● **TASK 1**:
In the Jamaal Williams note, what reason makes both of the Packers' running backs likely mid-round values?
● **TASK 2**:
Reproduce the stretch of the Jamaal Williams note from "2018 SLEEPERS TO" through "likely mid-round values.".

● **PAGE**:
>> Begin
2018 SLEEPERS TO WATCH
» Jamaal Williams: A fourth-round draft selection by the Packers, Jamaal Williams‘ number one strength was his ability to pass-protect, a vital attribute when Aaron Rodgers is your quarterback. When Williams got his chance at a featured role in Week 10, he quickly became a volume-based fantasy RB1. He averaged 13.89 FPPG in seven starts, accumulated 22-plus touches in five of those starts and led his team with 153 carries and 556 rush yards. He’ll likely split reps with Jones next season, making both of the team’s running backs likely mid-round values.
>> End
● **DATASET EXCERPT**:
>> Begin
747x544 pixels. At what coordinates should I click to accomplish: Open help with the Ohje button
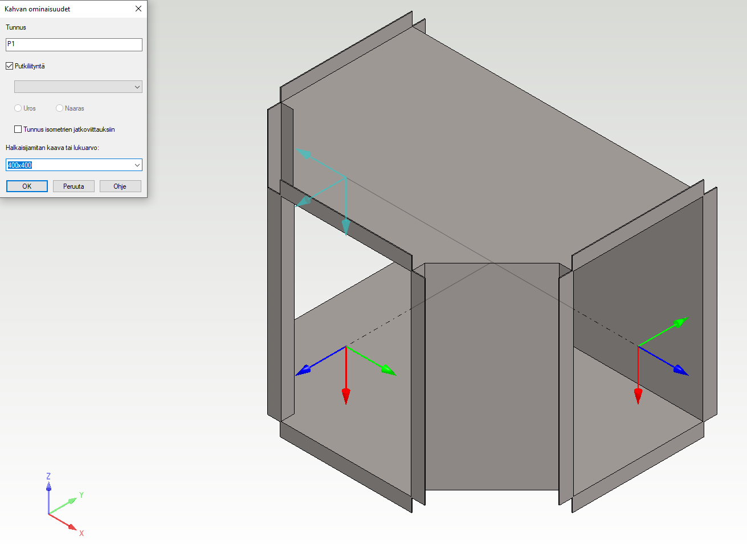[120, 186]
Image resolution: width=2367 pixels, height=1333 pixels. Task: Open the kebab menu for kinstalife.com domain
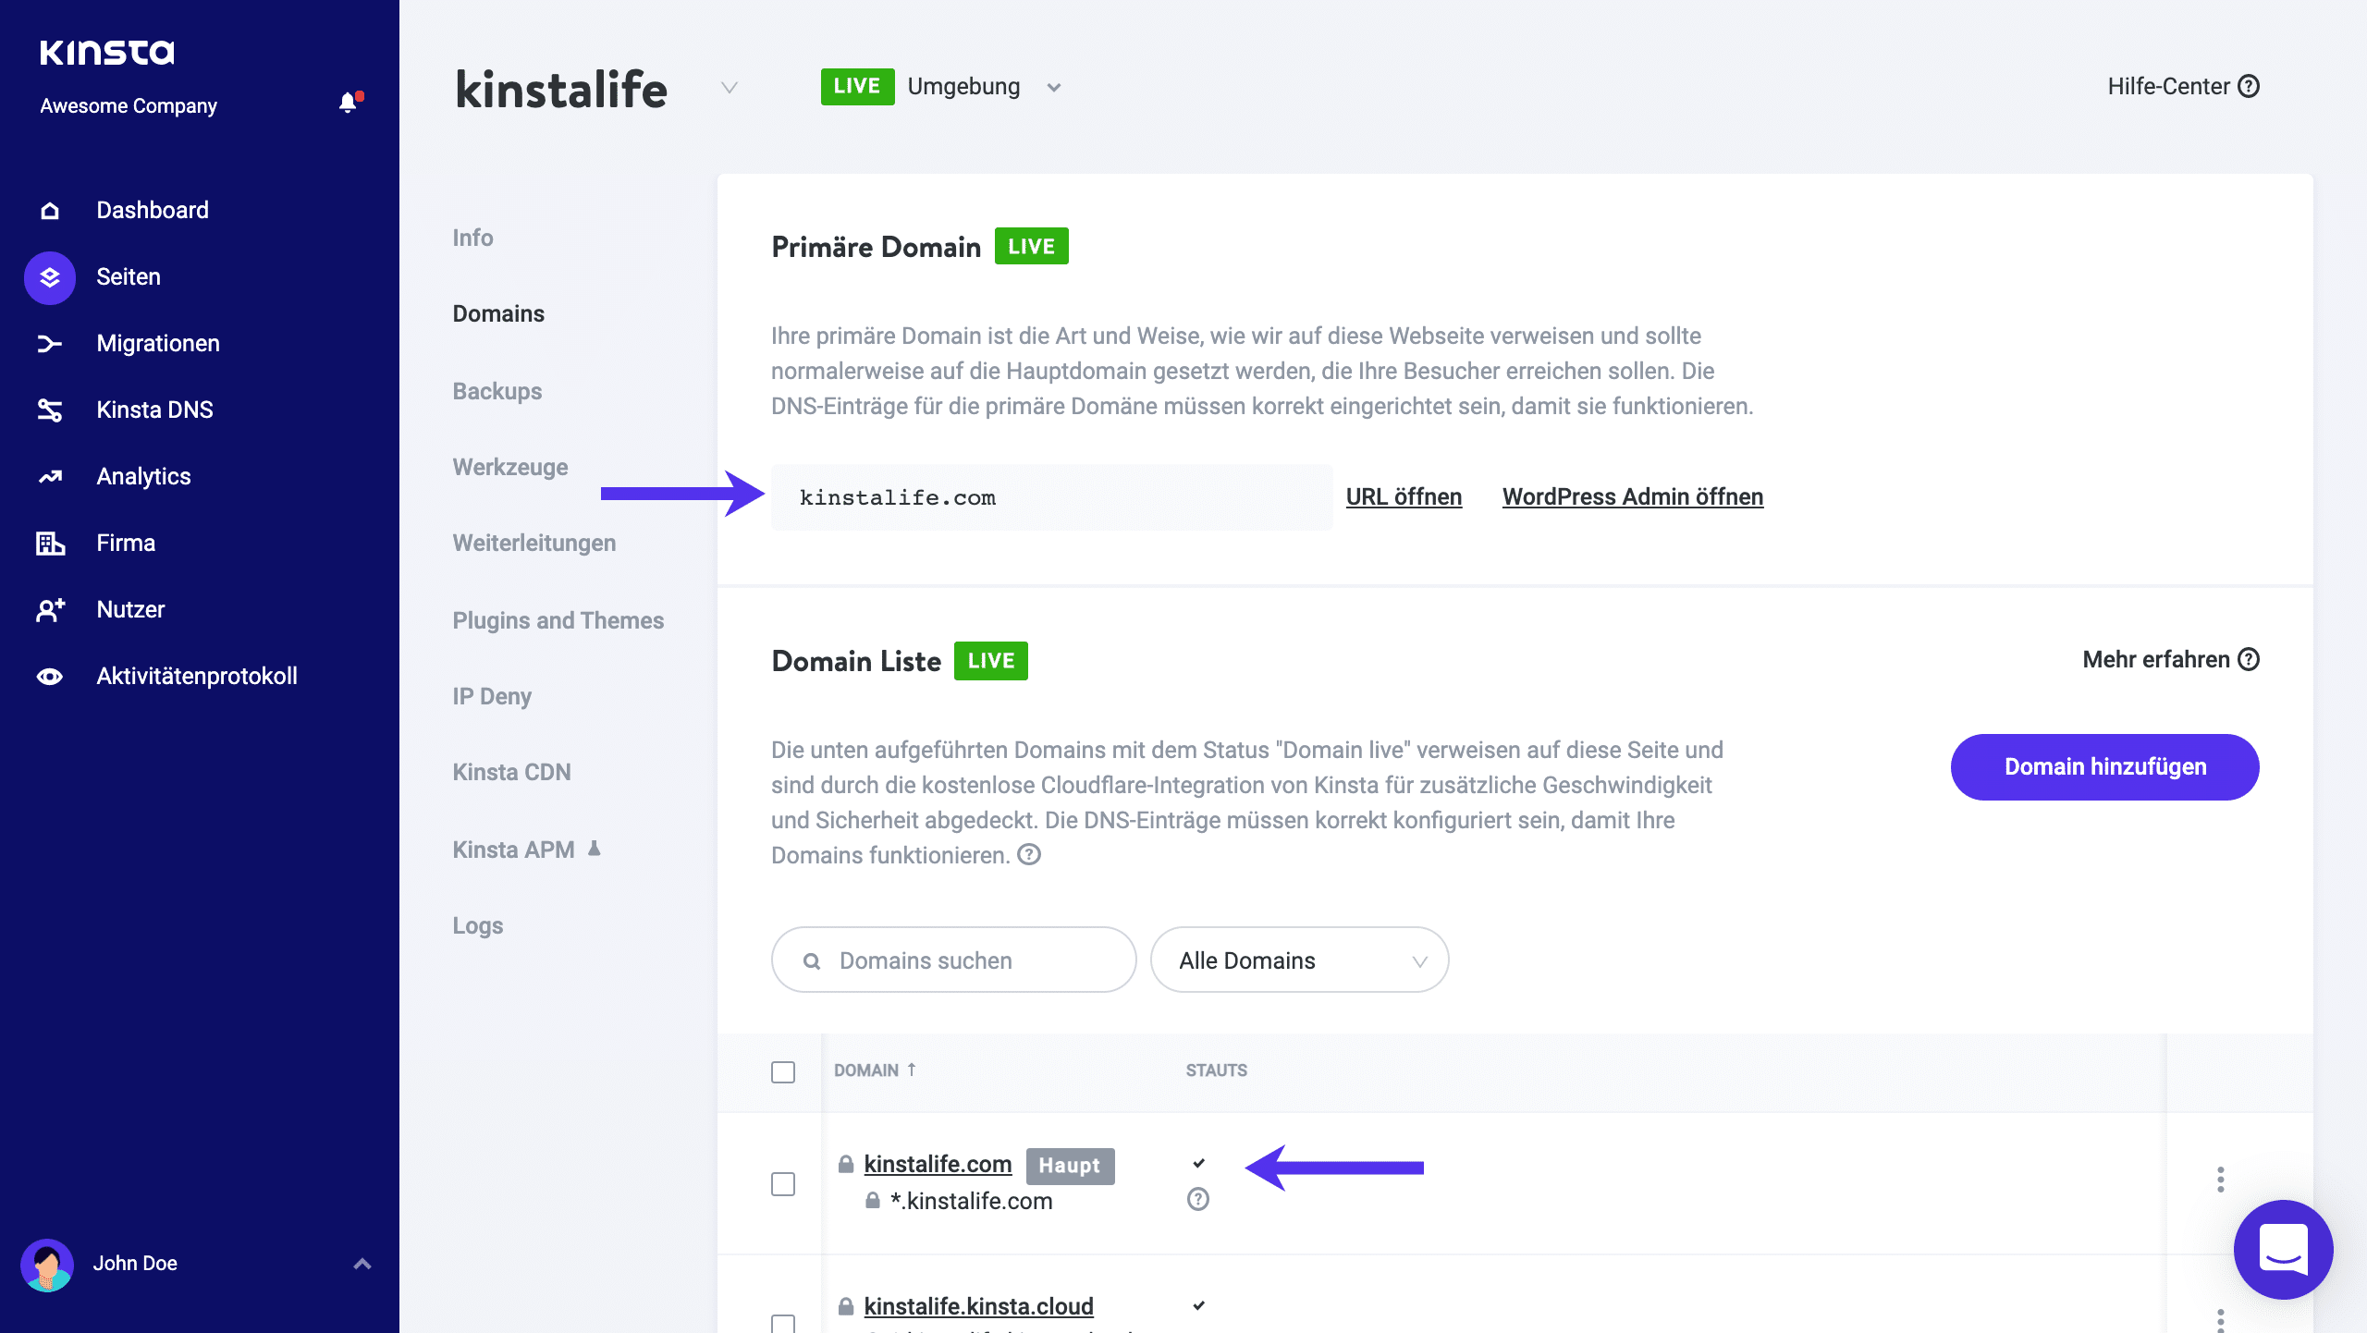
>> End
● **RESULT 1**:
Both running backs are likely mid-round values because Williams will probably split reps with Jones next season.

● **RESULT 2**:
2018 SLEEPERS TO WATCH
» Jamaal Williams: A fourth-round draft selection by the Packers, Jamaal Williams‘ number one strength was his ability to pass-protect, a vital attribute when Aaron Rodgers is your quarterback. When Williams got his chance at a featured role in Week 10, he quickly became a volume-based fantasy RB1. He averaged 13.89 FPPG in seven starts, accumulated 22-plus touches in five of those starts and led his team with 153 carries and 556 rush yards. He’ll likely split reps with Jones next season, making both of the team’s running backs likely mid-round values.